### PROVIDED DATA
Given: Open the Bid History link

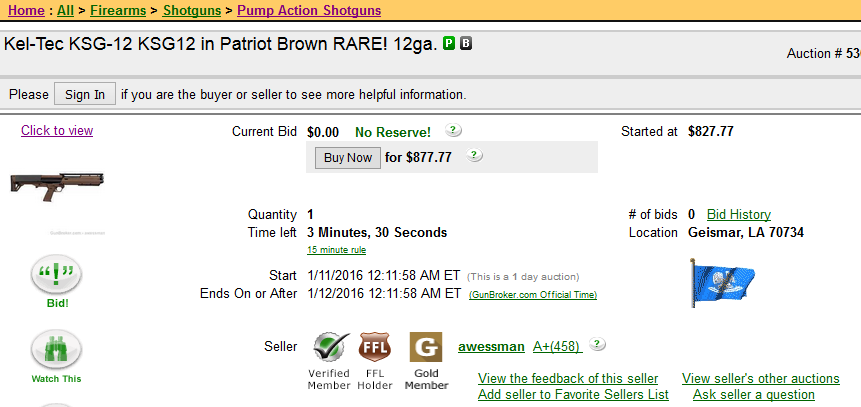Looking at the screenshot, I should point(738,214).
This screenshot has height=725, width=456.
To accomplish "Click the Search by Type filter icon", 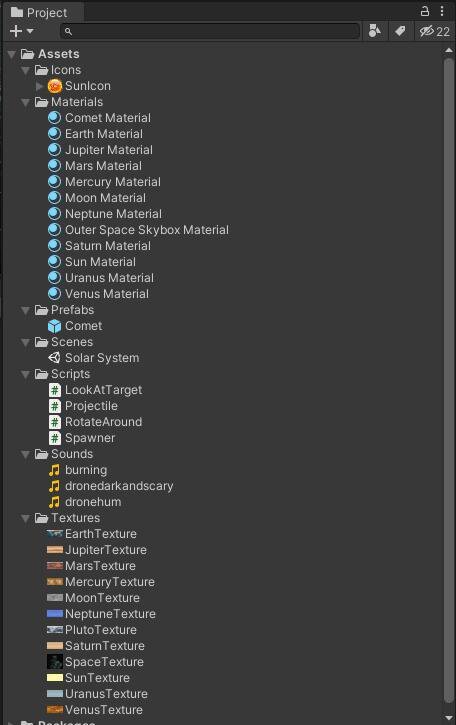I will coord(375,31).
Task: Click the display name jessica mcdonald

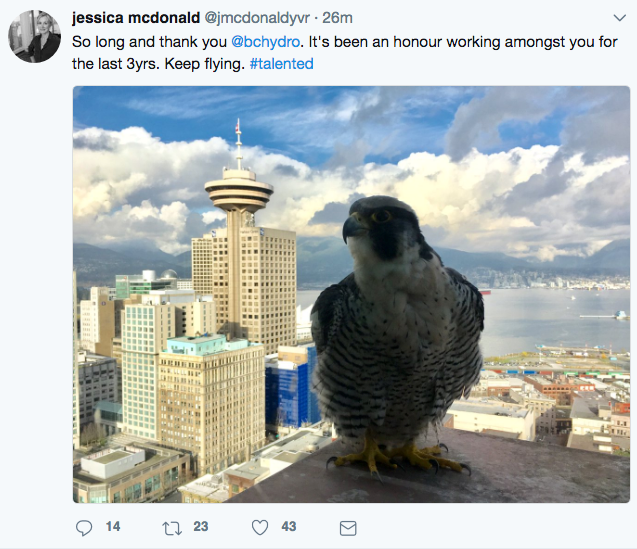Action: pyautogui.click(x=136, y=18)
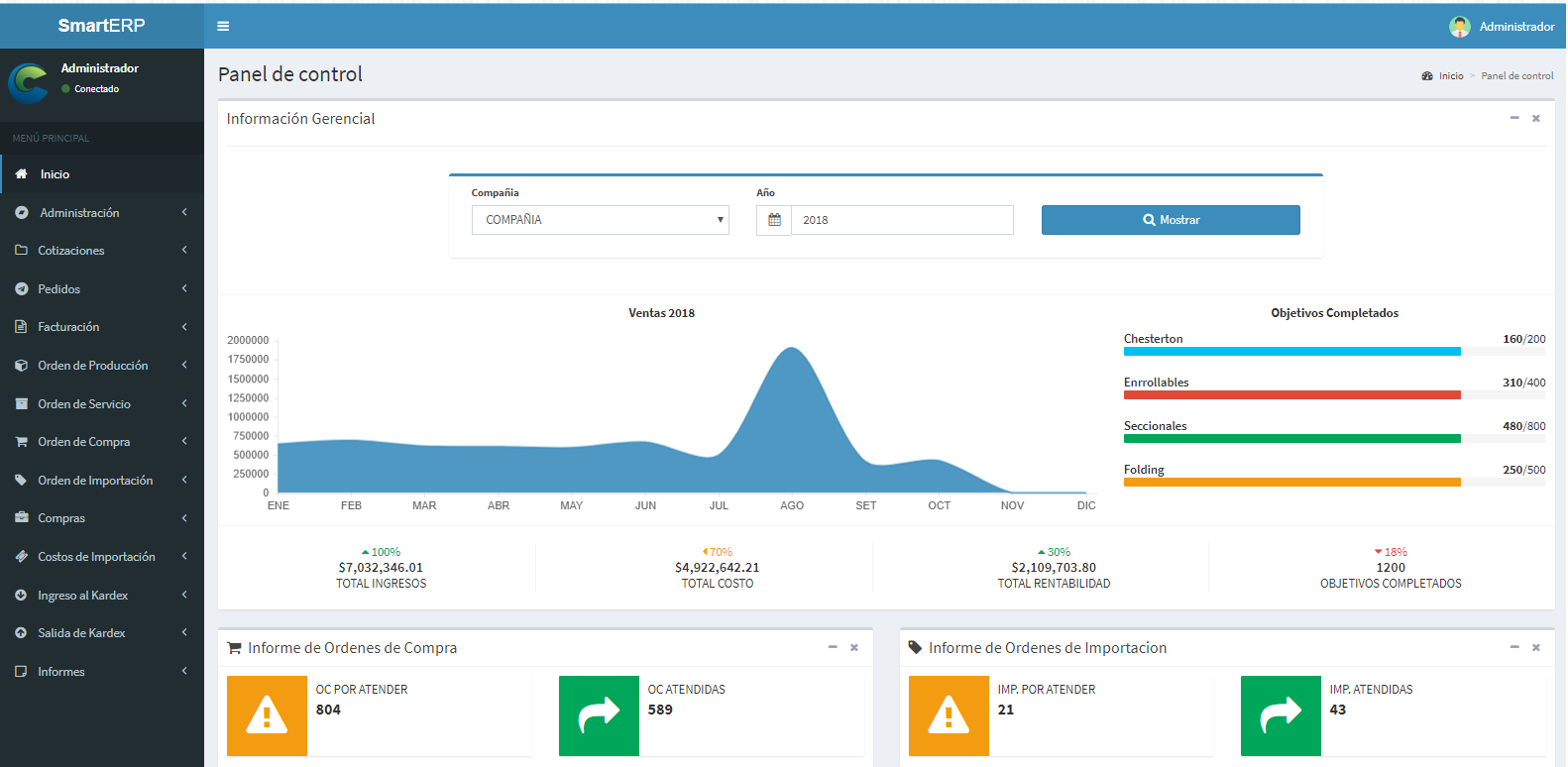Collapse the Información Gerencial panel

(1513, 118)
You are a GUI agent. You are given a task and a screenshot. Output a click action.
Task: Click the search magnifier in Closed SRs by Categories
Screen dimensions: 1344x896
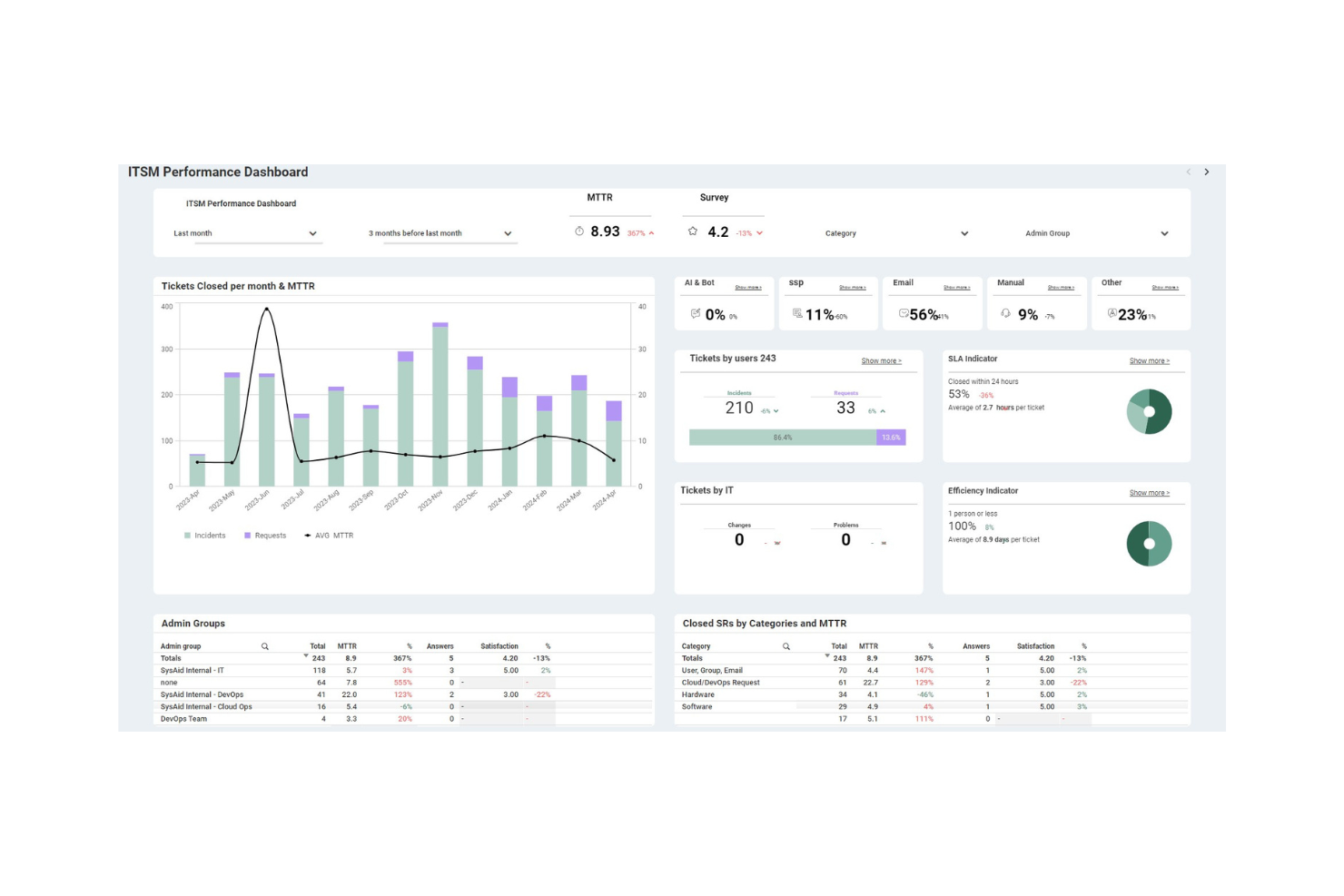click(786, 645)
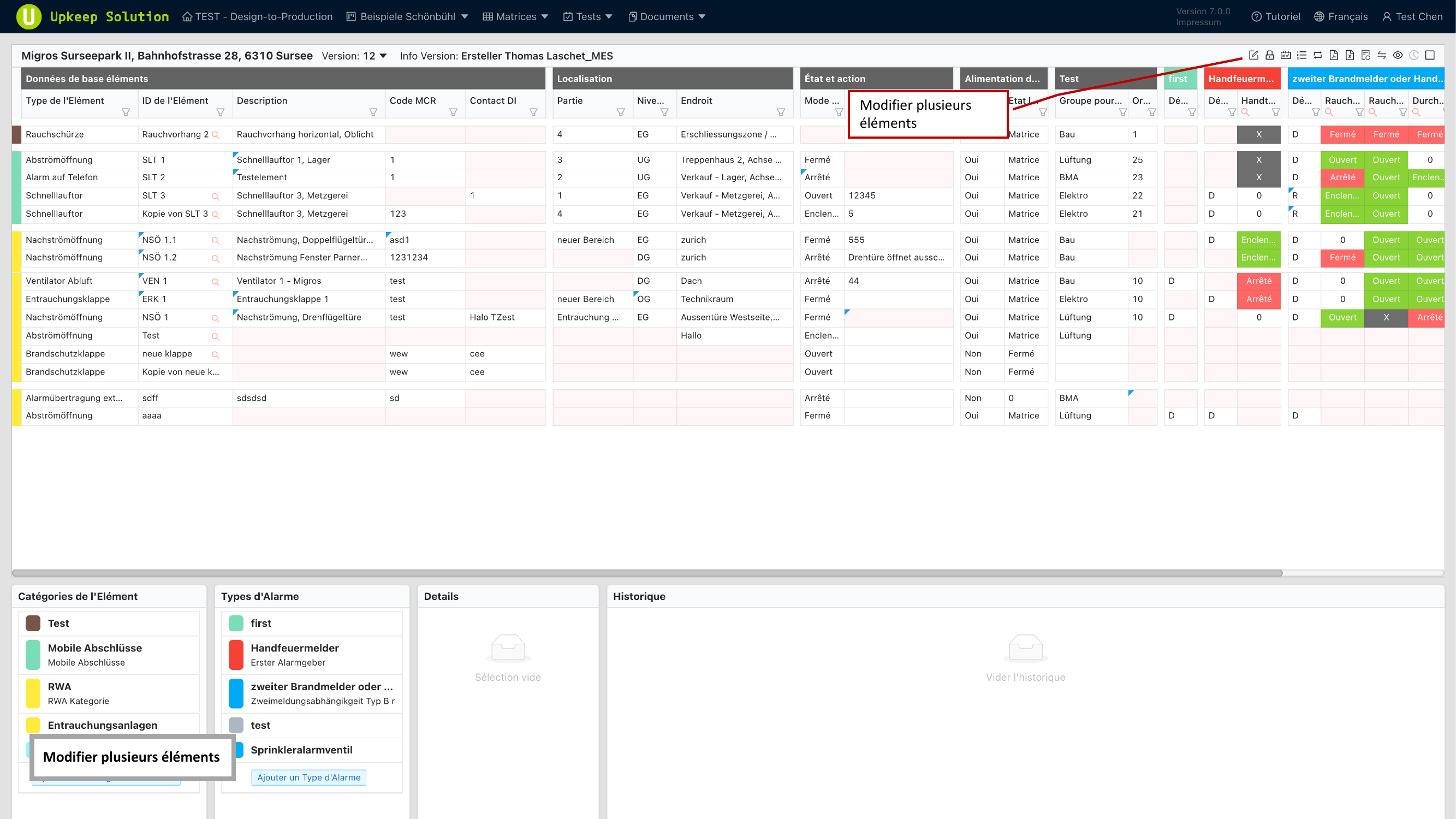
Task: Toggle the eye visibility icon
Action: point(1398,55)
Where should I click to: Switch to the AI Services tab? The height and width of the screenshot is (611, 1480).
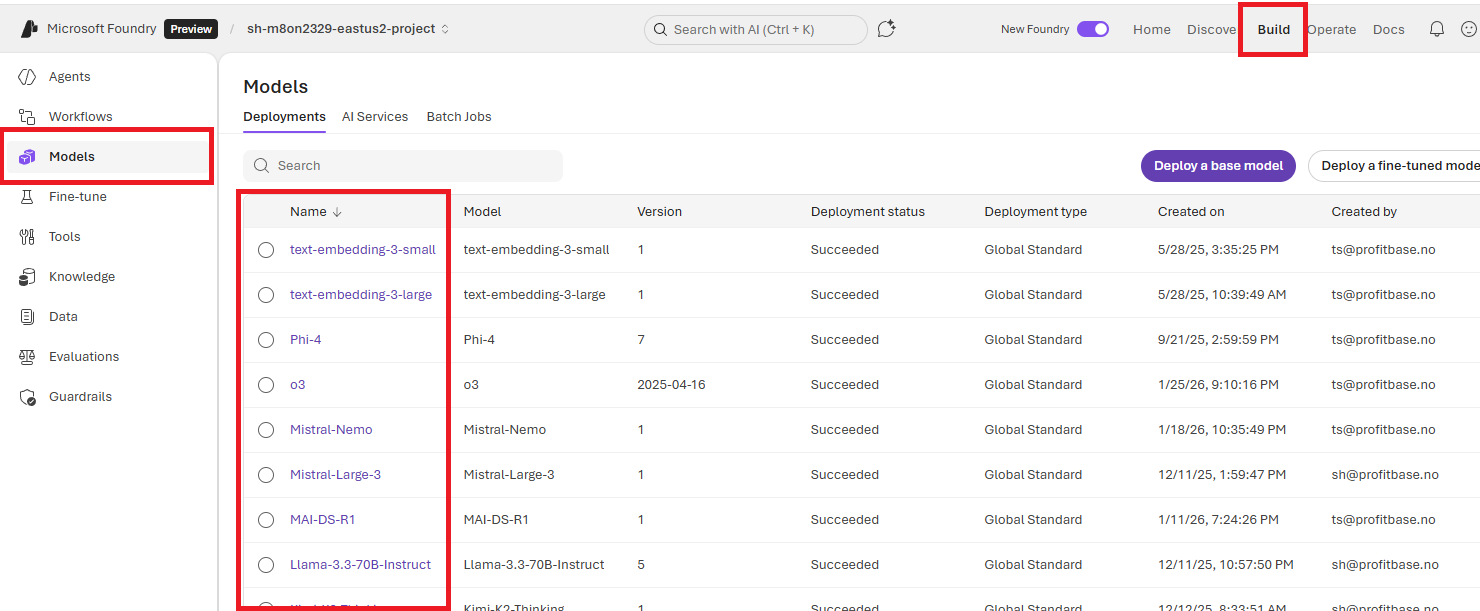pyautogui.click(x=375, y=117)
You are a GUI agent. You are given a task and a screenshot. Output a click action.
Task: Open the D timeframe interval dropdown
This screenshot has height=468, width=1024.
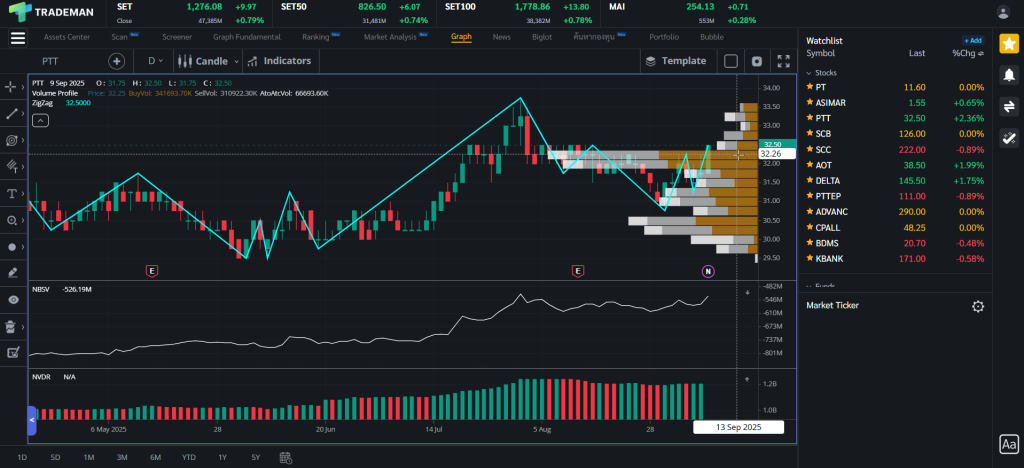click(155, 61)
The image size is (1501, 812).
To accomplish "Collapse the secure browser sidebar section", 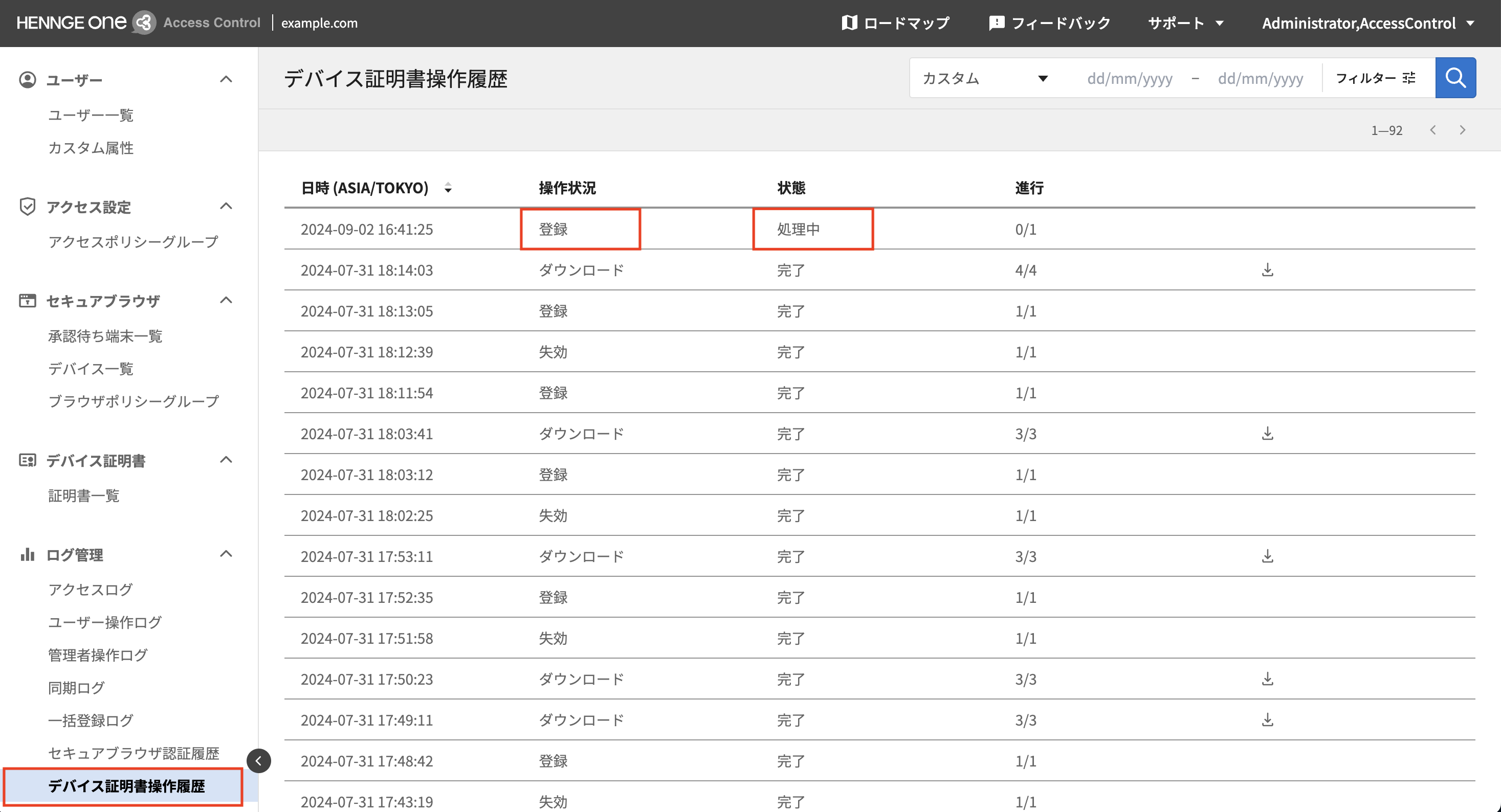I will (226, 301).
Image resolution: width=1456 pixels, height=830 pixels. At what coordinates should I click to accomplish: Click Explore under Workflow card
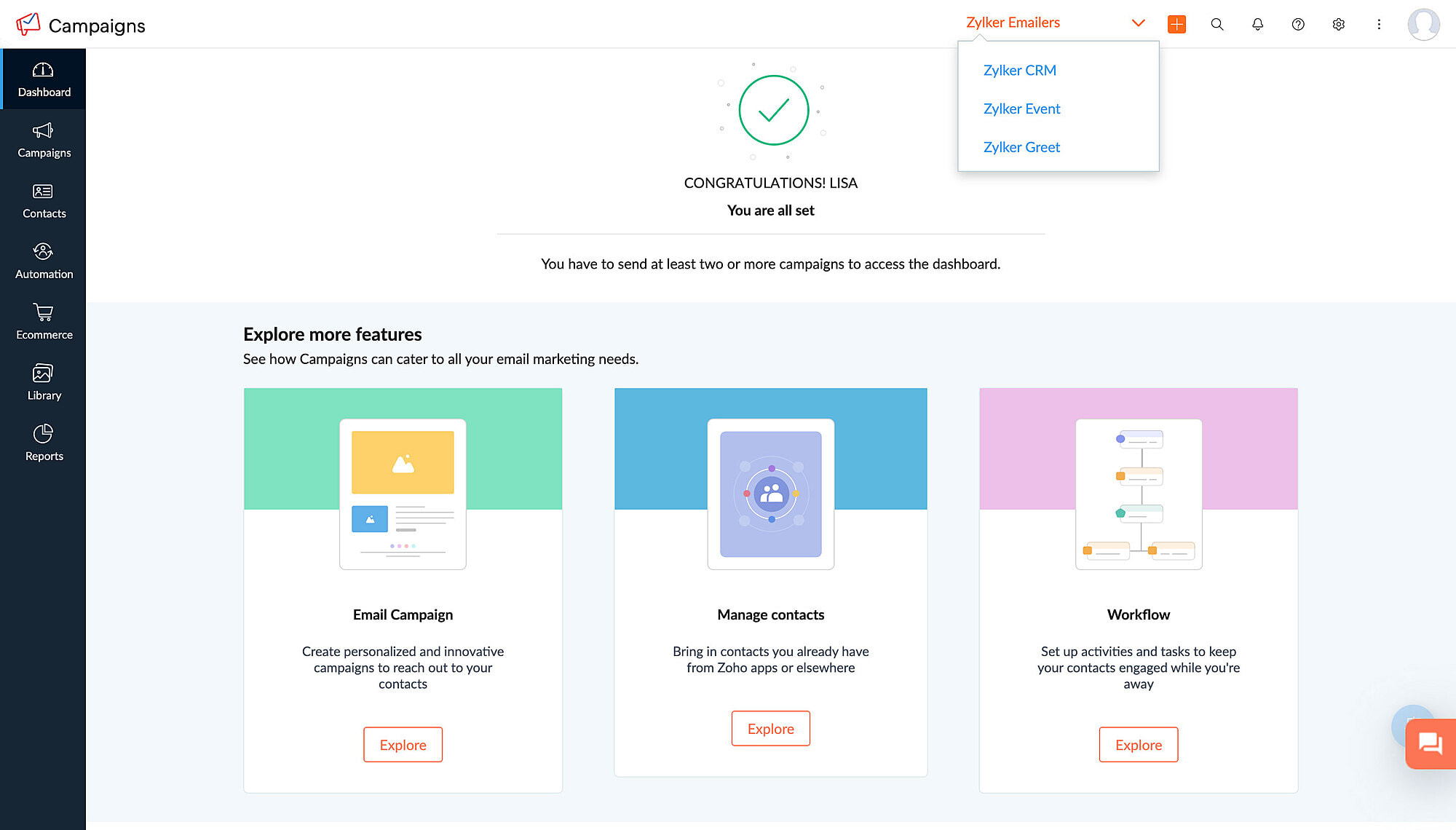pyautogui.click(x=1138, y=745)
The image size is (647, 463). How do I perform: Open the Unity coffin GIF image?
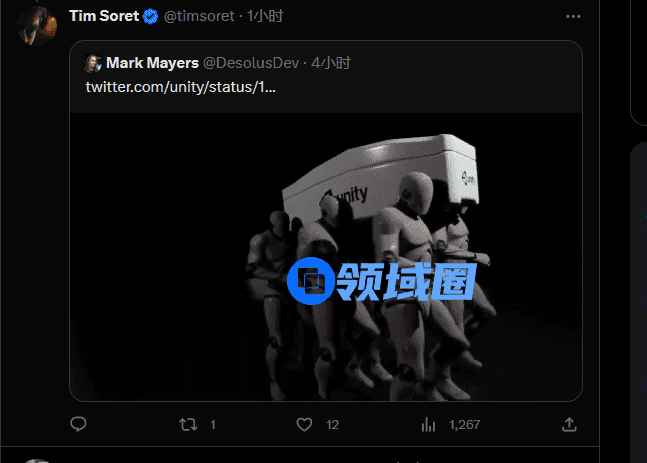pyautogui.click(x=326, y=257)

### GOAL OF THE EXERCISE
Write out the records again, from the line that contains "Image resolution: width=1456" through the end of the records, both ends included. Raise every coordinate in the answers by 21 and omit the pictures.

### FINISHED TASK
Image resolution: width=1456 pixels, height=830 pixels. At what coordinates should I click to accomplish: Click Explore under Workflow card
pyautogui.click(x=1159, y=766)
The image size is (647, 463). How do I perform: Open the Unity coffin GIF image?
pyautogui.click(x=347, y=278)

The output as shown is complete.